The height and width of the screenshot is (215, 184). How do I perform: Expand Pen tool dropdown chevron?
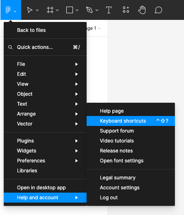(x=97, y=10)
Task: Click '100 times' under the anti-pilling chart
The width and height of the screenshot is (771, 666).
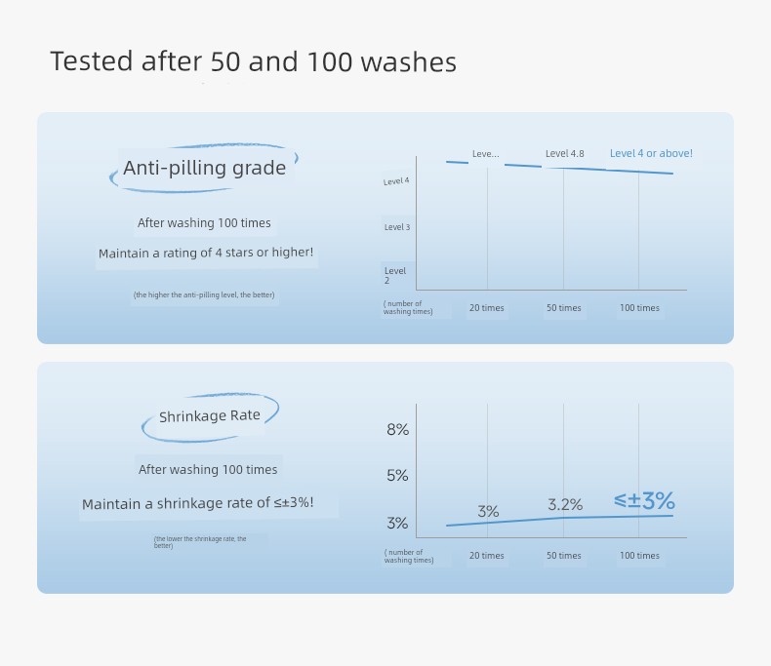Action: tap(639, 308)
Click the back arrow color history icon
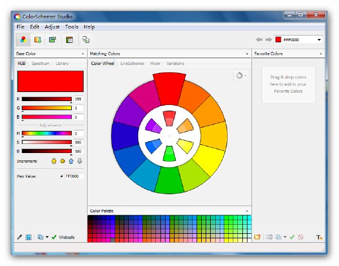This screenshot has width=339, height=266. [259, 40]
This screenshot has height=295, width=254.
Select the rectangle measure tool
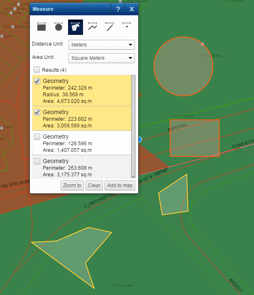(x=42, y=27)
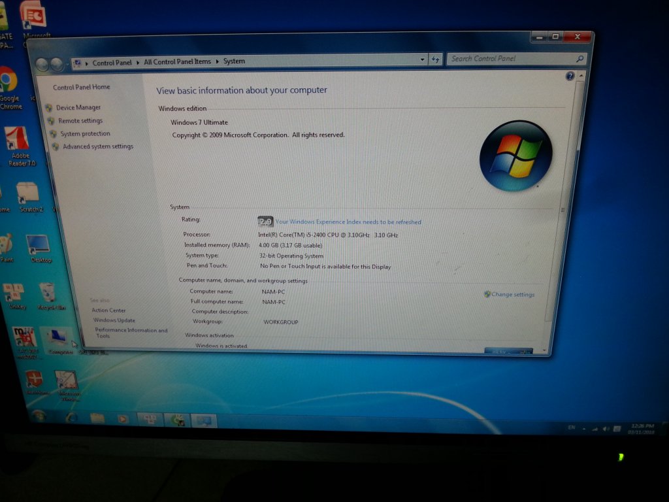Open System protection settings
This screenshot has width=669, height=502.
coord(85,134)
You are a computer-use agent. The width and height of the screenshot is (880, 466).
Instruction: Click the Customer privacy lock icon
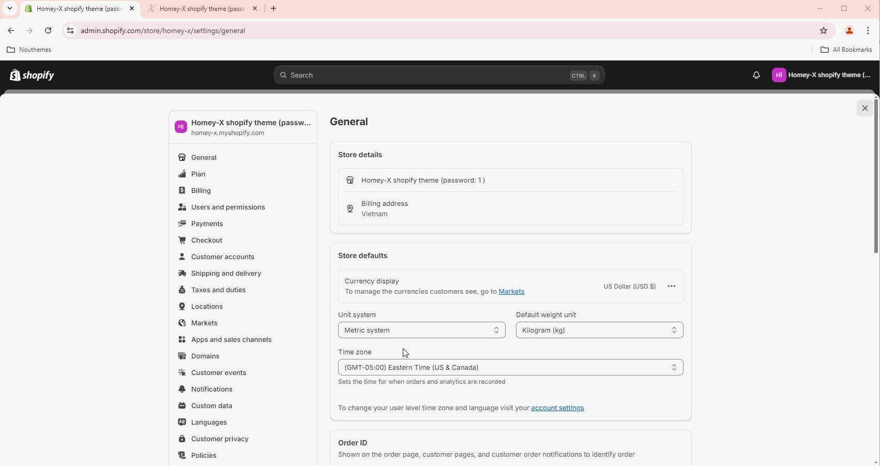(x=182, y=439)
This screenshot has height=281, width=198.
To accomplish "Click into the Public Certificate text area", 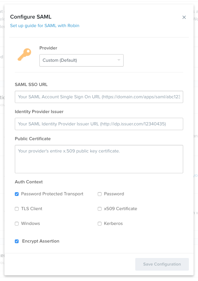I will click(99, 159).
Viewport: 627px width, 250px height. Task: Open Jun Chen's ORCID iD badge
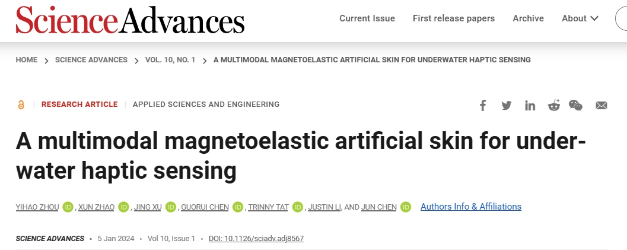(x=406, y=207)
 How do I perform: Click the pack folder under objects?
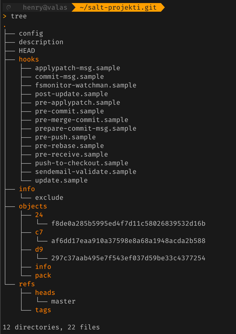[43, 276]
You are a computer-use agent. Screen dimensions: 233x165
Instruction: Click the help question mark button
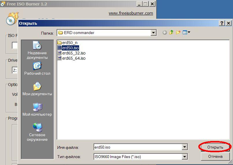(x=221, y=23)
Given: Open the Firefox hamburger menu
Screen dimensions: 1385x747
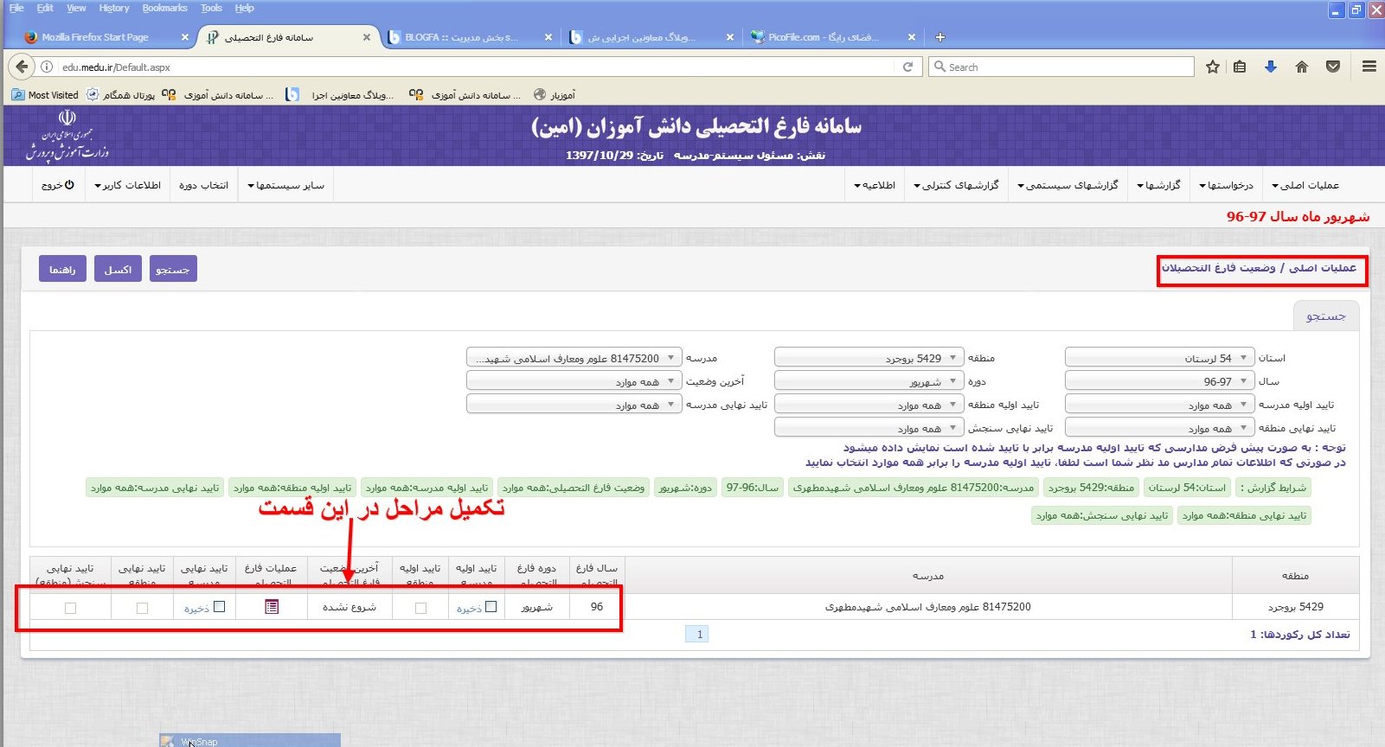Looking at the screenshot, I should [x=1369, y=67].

==

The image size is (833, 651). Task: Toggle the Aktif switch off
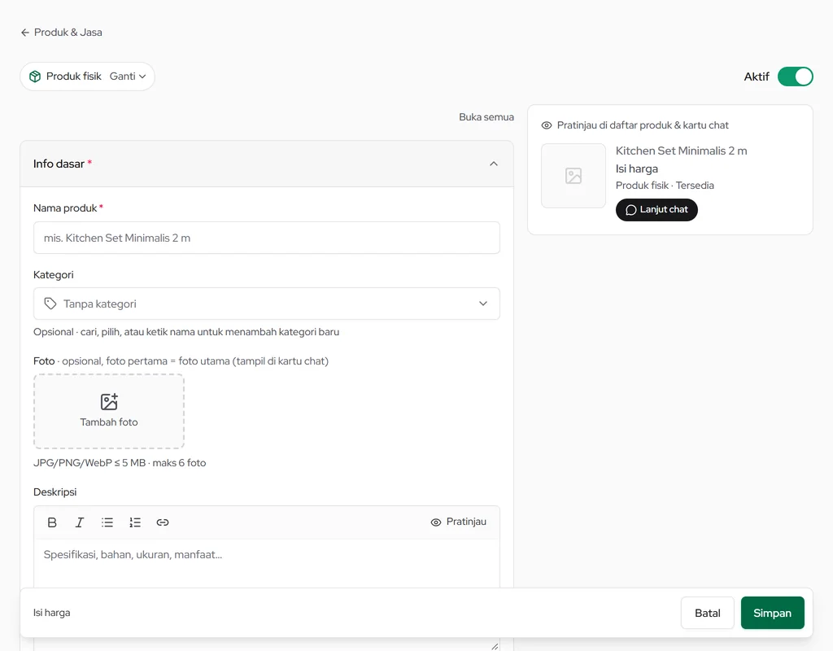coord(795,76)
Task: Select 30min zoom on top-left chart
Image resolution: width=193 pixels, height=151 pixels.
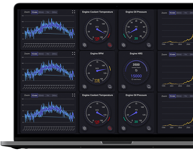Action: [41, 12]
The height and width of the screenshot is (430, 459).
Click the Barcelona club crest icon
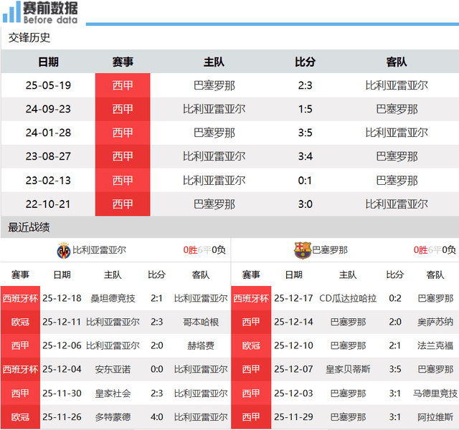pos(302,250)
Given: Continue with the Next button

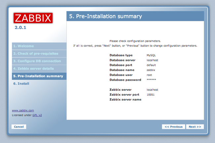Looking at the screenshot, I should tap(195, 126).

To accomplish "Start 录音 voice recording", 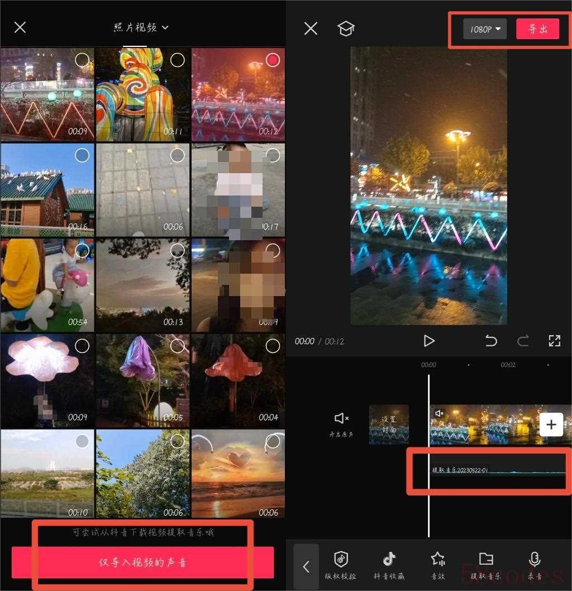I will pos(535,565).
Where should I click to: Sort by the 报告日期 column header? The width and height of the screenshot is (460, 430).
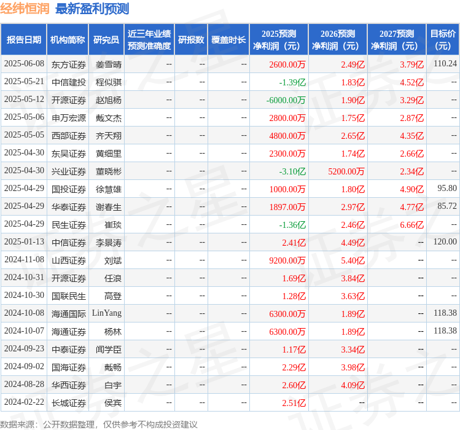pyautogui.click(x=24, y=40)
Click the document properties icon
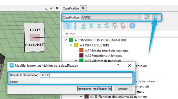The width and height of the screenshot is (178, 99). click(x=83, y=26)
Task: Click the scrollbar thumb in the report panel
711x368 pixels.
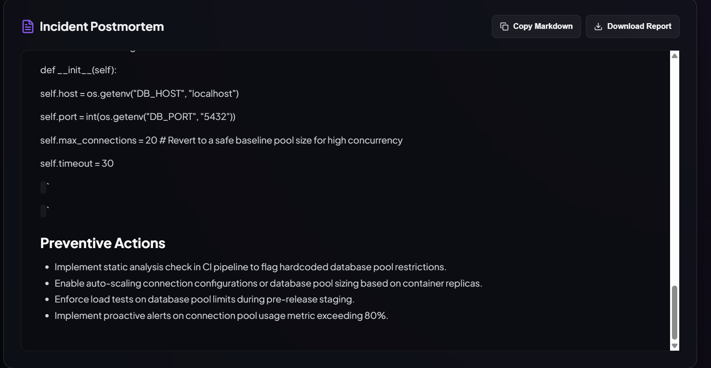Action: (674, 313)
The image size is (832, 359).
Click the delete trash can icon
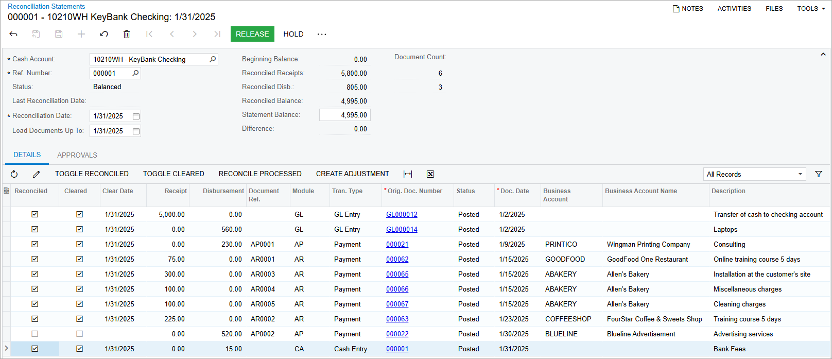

● Aim of the exercise
Copy out every line of the data that includes the word "computer".

● Output of the task
You are a computer-use agent. The width and height of the screenshot is (880, 466).
You are a computer-use agent. Screen dimensions: 233x165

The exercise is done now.